Quality Reading

Tuesday, 3 June 2003

I love how 'their child' reads so quickly. sort of like when you slip something into a conversation no one is supposed to hear.

Every morn­ing, one of the first things I do is read the fun­nies. I do this on­line us­ing my​.ya​hoo. I read Boondocks, Foxtrot, and Non Sequitur. Since ya­hoo pro­vides me with plen­ty of oth­er op­tions to ac­cess, I have cho­sen to take ad­van­tage of a few. One of these is the Barnes and Noble Showcase.

It is most­ly crap. Rarely have I seen a book show­cased that looks even re­mote­ly in­ter­est­ing to some­one who has a smidgen of com­mon sense. This com­ing from a guy [me] who de­vours sci­ence fic­tion and fan­ta­sy nov­els [not to say that is all I read].

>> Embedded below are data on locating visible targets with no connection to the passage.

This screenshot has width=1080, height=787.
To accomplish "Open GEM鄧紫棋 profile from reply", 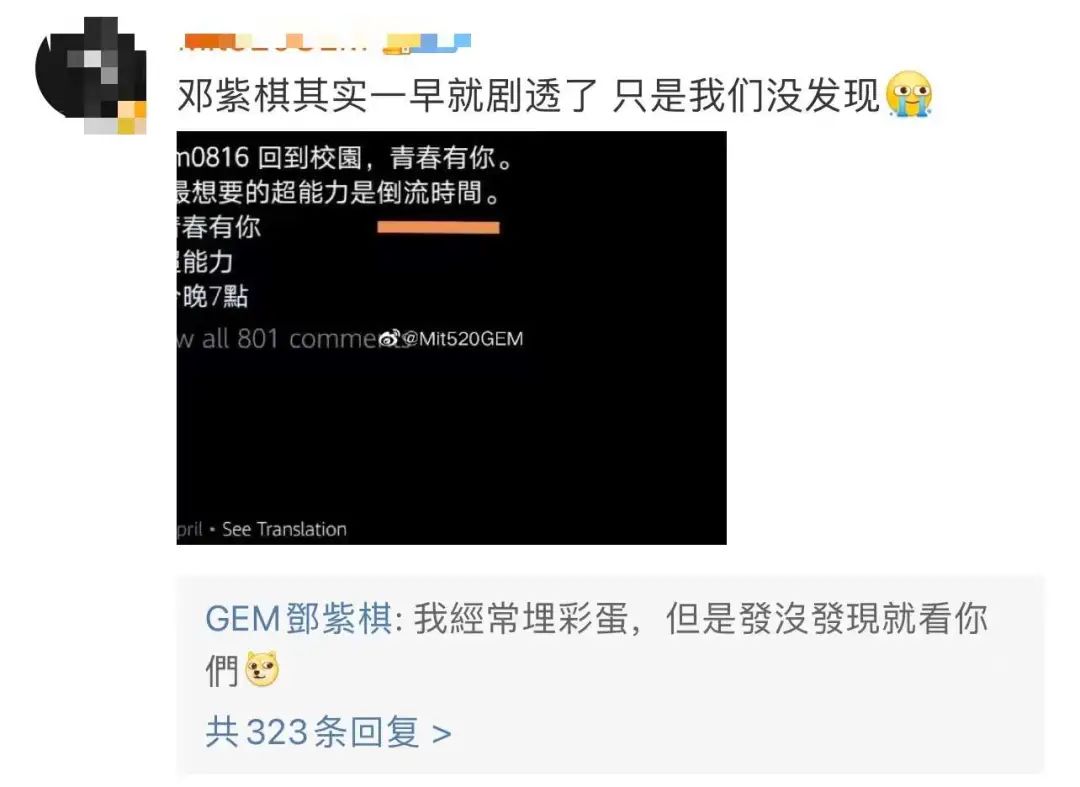I will tap(299, 618).
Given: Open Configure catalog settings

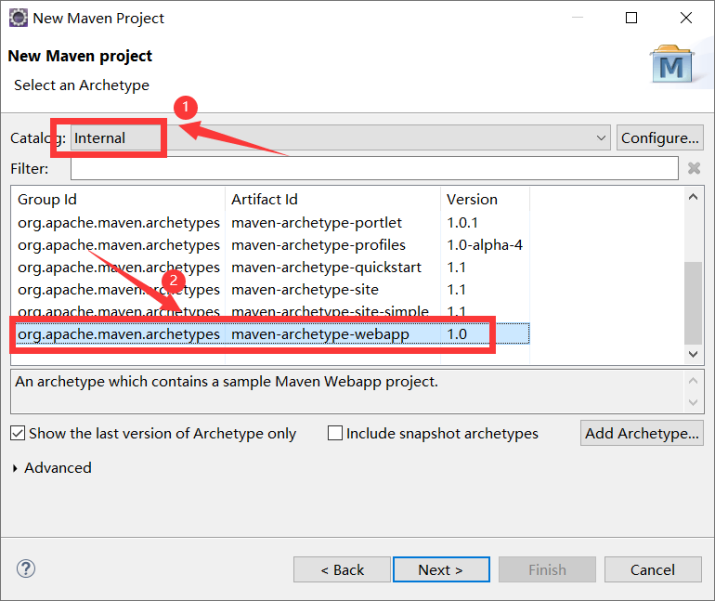Looking at the screenshot, I should (659, 138).
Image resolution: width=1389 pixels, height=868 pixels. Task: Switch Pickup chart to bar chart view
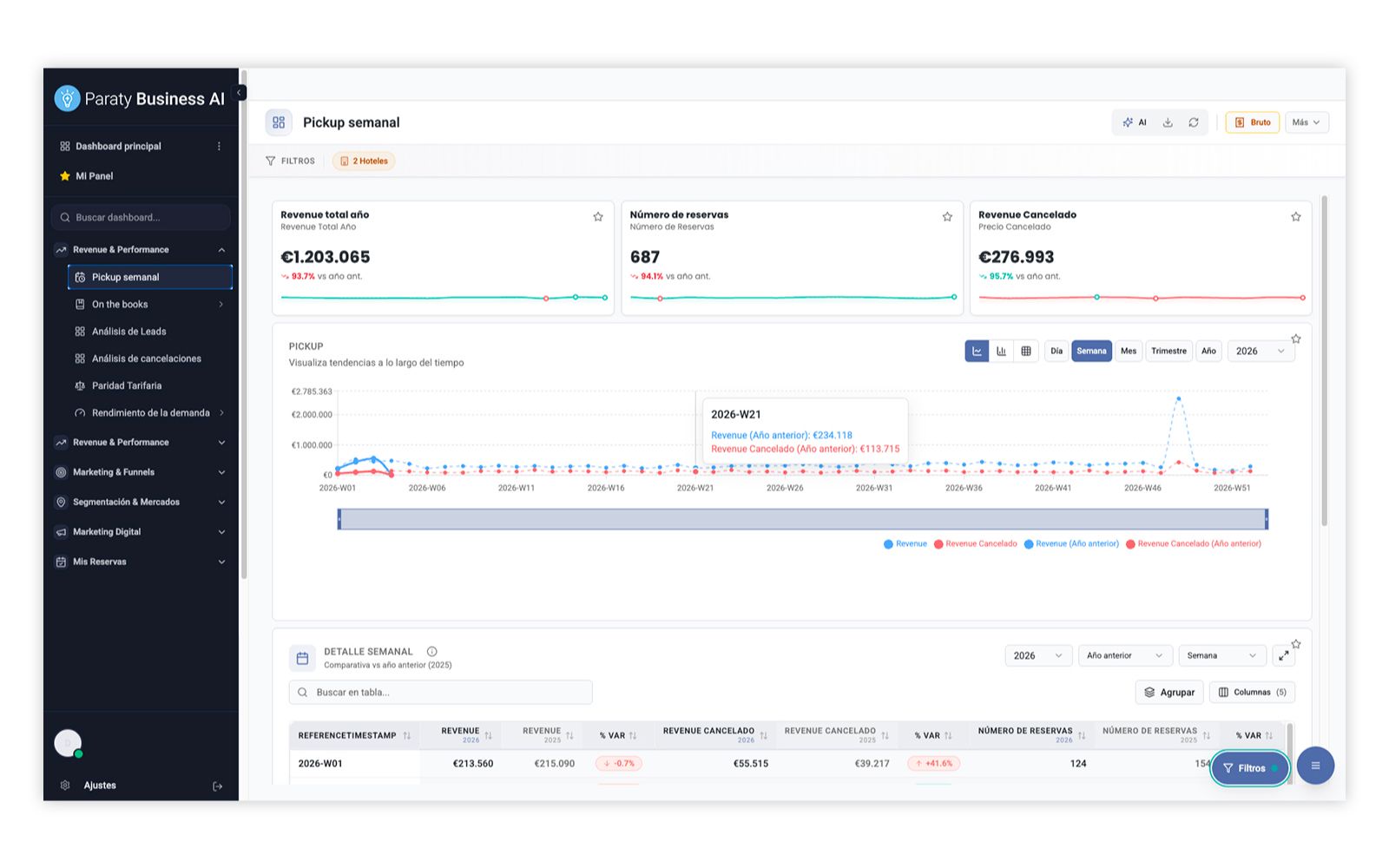pos(1001,351)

The above book takes the cake how­ev­er. What hodge­podge, what fruit­less grasp­ing at a fresh idea, what fail­ure, what atroc­i­ty. Let us ex­am­ine its sell­ing points piece by piece.

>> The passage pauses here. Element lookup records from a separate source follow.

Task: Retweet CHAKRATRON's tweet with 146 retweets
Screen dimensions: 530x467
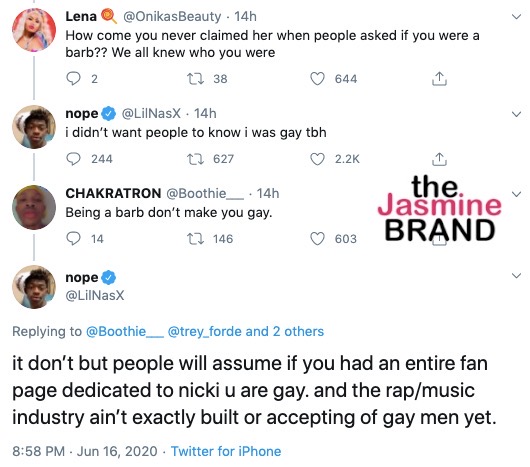Action: click(195, 239)
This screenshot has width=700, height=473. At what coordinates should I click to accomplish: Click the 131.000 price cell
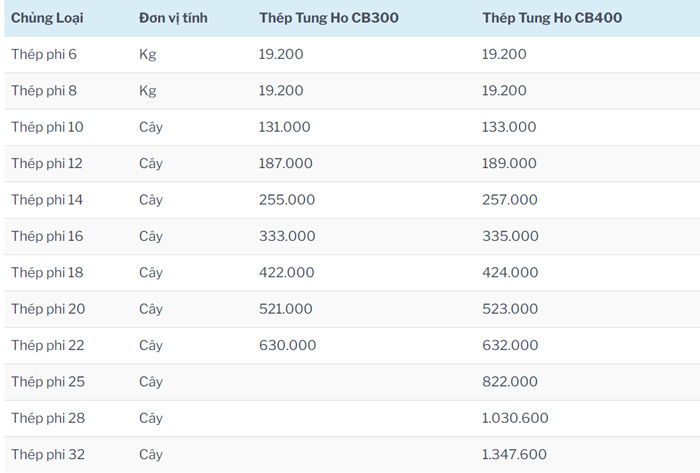pos(286,127)
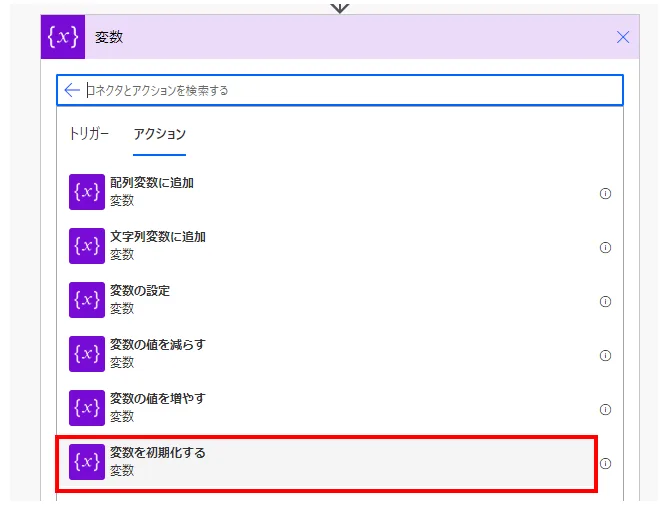This screenshot has height=511, width=667.
Task: Click the 文字列変数に追加 action icon
Action: click(87, 246)
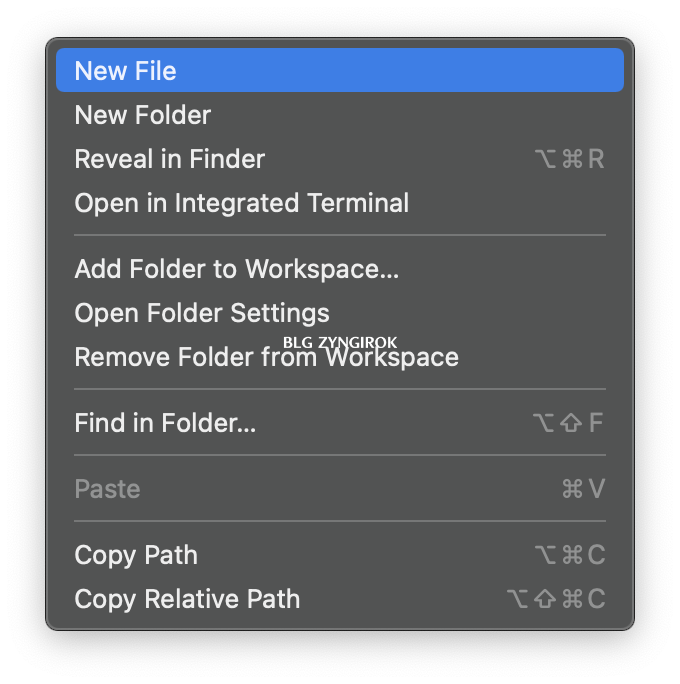Select New File from the context menu
The width and height of the screenshot is (680, 684).
pos(340,70)
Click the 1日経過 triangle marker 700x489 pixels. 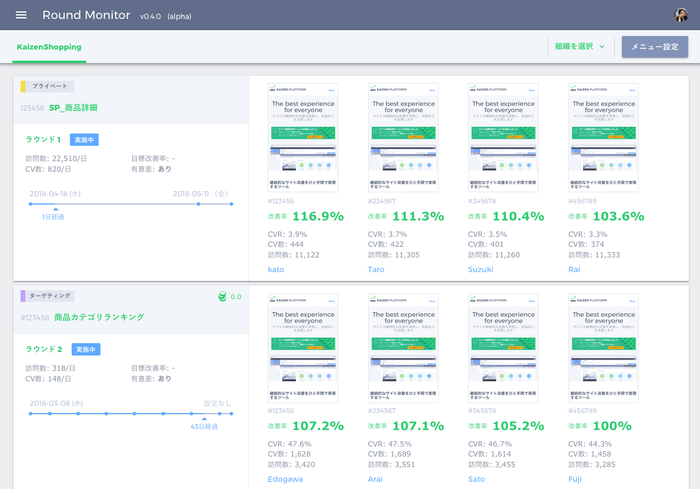55,209
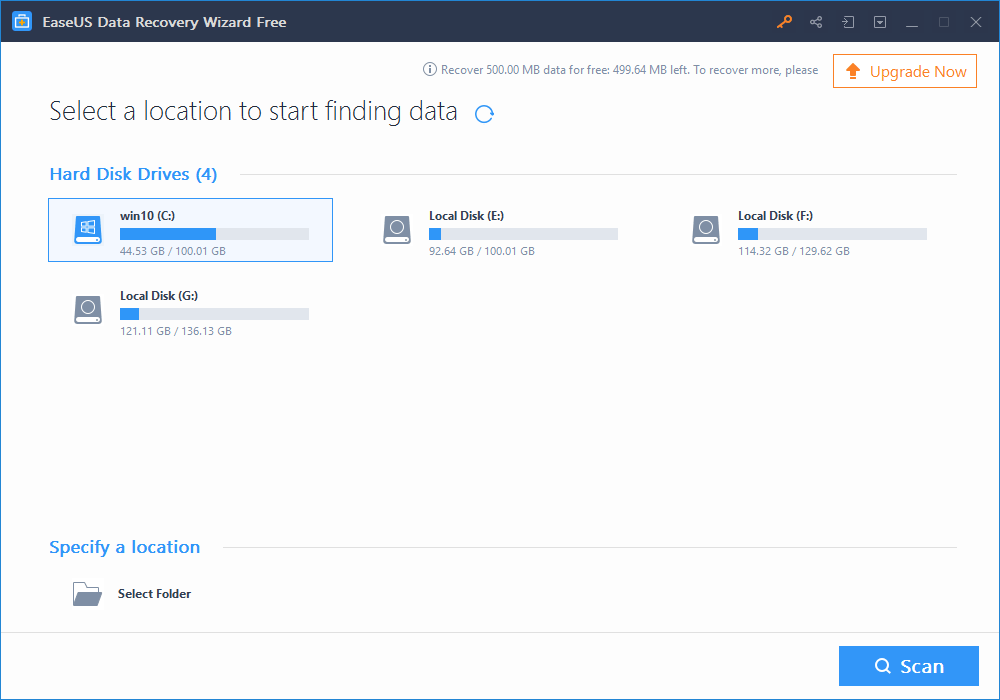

A mur­der mys­tery set against a re­li­gious con­spir­a­cy the­o­ry

Shit! No one has ever writ­ten any­thing like that. Its pure ge­nius, lets take two dis­tinct themes and ram them to­geth­er with a lit­tle help from a spellcheck­er. But wait, it needs

Leonardo Da Vinci’s paint­ings, Jesus, Mary Magdalene

Yeah, fa­mous dead peo­ple! Sort of re­li­gious dead peo­ple too. And don’t for­get that it is a mur­der mys­tery, so there are at least 4 dead peo­ple in this book. Sweet! People en­joy hearing/​reading about dead peo­ple. Especially fa­mous dead peo­ple. Nevermind Hudson Hawk [Bruce Willis camp hav­ing some­thing vague­ly to do with Leonardo Da Vinci and the Vatican]. Jesus and Mary Magdalene could use a bit of pep­ping up, they are quite dead af­ter all, per­haps we could talk about

their child and the Holy Grail

Jesus and Mary Magdalene had a child! No Shit! The part where Agnus Dei goes whor­ing and knocks up one of his dis­ci­ples must have been edit­ed from the Gospels a bit ear­ly on in the his­to­ry of the Church. Oh yeah, their kid must be dead too, so that makes 5 dead ‘uns.

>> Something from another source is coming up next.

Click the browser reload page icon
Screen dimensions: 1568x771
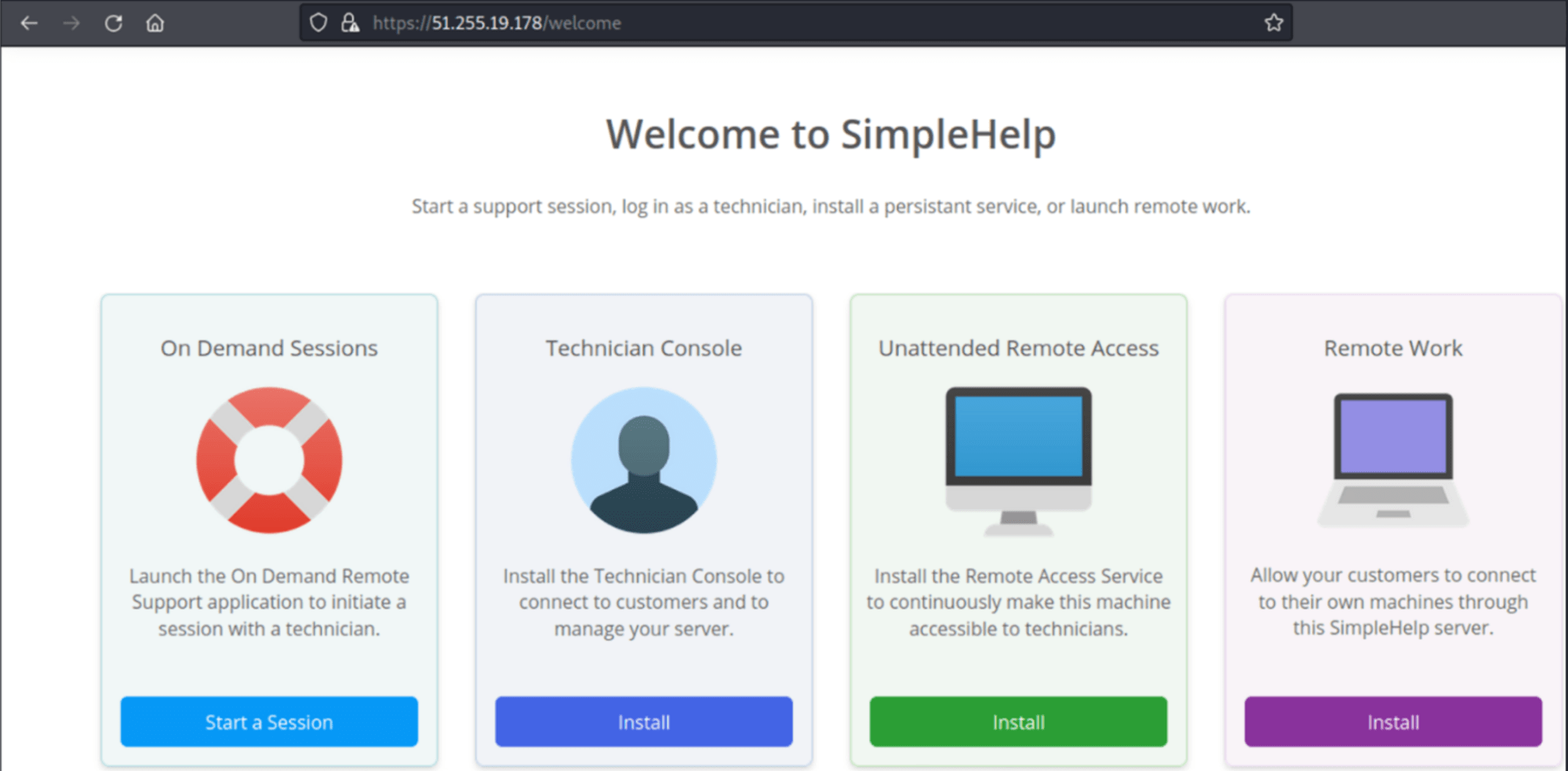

The movie in­flu­ences keep com­ing as well. The whole romance/​babby thing re­minds me of Scorsese’s Last Temptation of Christ, and hell, every­one has seen The Last Crusade. So this book

mix­es page-turn­ing sus­pense with art his­to­ry, ar­chi­tec­ture, and re­li­gious his­to­ry

How very post­mod­ern. Postmodern garbage. So this wild plot de­scrip­tion is based on fact? Wow. I’ve been blind all these years. Perhaps I’m be­ing a bit hasty, I’ve just cri­tiqued a book based on an au­to­mat­ed rec­om­men­da­tion writ­ten by some hooli­gan for my fun­ny pages.

Then again, good lit­er­a­ture nev­er seems to need hooli­gans to pro­mote it. Nor does it need to suck the life out of some per­fect­ly en­ter­tain­ing fliks and mash it all to­geth­er with a soup la­dle till it looks quite co­her­ent­ly, like mush. bah! I’ve gone pompous again.